“Vamos lucrar”: Artigo de Dallagnol sobre “companheiro(a)” usado como “laranja” ou “testa de ferro” foi usado no Mensalão

“Se tudo der certo nas palestras, vai entrar ainda uns 100k [R$ 100 mil] limpos até o fim do ano. Total líquido das palestras e livros daria uns 400k [R$ 400 mil]. Total de 40 aulas/palestras. Média de 10k limpo”.

Hugo Souza, no blog Come Ananás, lembrou que, em 2010, foi publicado o livro “Lavagem de Dinheiro – Prevenção e Controle Penal”.

Relata o Hugo:

Organizada por Carla Veríssimo De Carli, a coletânea reúne artigos de 15 autores, entre eles dois futuros procuradores da Lava Jato, Carlos Fernando dos Santos Lima e aquele que viria a ser o chefe da task force da República de Curitiba, Deltan Martinazzo Dallagnol.

Na página 342, escreve Dallagnol:

“O uso de familiares para movimentação e a fim de figurarem como proprietários nominais de bens, valores e empresas, merece destaque em separado em razão de sua frequência, ainda que os familiares possam ser enquadrados em outras categorias, como a dos laranjas e testas de ferro. Sob o ponto de vista do criminoso, o uso de pessoa com vínculo familiar, de um lado, apresenta certa desvantagem por haver maior probabilidade de ser foco da atenção, do que outro terceiro (laranja, testa de ferro, fantasma ou ficto), em uma investigação mais ampla ou profunda. De outro lado, é altamente tentador, pois não demanda maior esforço – quase toda pessoa possui relação com pais, ou filhos, ou irmãos, ou possui um companheiro(a), chama menos a atenção no momento do uso, e apresenta segurança, decorrente do vínculo de confiança, tanto sob o prisma econômico como de manutenção do segredo”.

No ano seguinte, em 2011, o então procurador-geral da República, Roberto Monteiro Gurgel Santos, usou o excerto de Dallagnol sobre o uso de “companheiro(a)” como laranja, “sob o ponto de vista do criminoso”, nas alegações finais da ação penal nº 470 no STF – o julgamento do mensalão.

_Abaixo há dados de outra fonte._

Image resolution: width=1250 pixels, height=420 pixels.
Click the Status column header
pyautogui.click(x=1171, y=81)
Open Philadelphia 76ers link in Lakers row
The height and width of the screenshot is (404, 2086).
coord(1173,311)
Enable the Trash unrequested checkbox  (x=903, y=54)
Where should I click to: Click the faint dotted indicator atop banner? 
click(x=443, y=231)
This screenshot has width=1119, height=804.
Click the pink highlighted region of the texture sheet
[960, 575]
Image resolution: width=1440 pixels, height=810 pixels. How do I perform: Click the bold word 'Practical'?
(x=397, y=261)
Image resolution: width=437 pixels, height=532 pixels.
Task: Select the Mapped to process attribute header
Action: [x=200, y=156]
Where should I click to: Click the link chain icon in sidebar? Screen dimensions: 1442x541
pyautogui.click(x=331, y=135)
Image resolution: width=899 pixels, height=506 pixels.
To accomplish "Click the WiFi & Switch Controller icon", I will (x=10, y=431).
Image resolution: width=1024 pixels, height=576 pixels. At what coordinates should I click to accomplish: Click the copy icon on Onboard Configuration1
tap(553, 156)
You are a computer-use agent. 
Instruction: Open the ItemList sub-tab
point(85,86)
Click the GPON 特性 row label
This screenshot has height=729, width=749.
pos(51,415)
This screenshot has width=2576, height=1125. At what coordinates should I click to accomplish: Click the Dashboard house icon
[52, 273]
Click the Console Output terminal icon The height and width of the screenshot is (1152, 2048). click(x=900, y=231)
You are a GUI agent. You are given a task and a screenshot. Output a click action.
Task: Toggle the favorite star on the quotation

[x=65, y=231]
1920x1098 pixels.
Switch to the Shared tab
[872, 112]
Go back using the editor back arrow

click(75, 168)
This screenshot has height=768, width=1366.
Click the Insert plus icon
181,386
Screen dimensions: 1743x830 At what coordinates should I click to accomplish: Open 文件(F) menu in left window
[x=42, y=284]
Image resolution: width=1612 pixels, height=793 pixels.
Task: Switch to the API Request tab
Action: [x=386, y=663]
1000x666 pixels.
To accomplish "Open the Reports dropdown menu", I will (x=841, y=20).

O excerto foi utilizado por Gurgel, naquelas alegações, para embasar a acusação ao “companheiro” João Paulo Cunha, ex-presidente da Câmara, de ter recebido R$ 50 mil em vantagens indevidas oriundas da SMP&B Comunicação, de Marcos Valério, por intermédio de sua esposa, a “companheira” Márcia Regina Milanésio Cunha.

Escreveu Gurgel, introduzindo o excerto do marido de Fernanda Dallagnol: “o recebimento do dinheiro por interposta pessoa constitui ato tipificador do crime de lavagem de dinheiro. Há inúmeras referências na literatura especializada relatando o emprego de parentes como intermediários para a prática de crimes dessa natureza. Conforme [diz] o Procurador da República Deltan Martinazzo Dallagnol”.

João Paulo Cunha está preso. O livro “Lavagem de Dinheiro – Prevenção e Controle Penal”, ganhou uma segunda edição em 2013, com capa dura, “atualizado pela lei 12.683/2012, após o julgamento da Ação Penal 470”. Não foi só o livro: depois do processo do Mensalão, algo no Brasil também mudou, não foi para melhor, e é altamente sintomático que o nome de um notório “cidadão da República de Curitiba” já constasse naqueles autos também.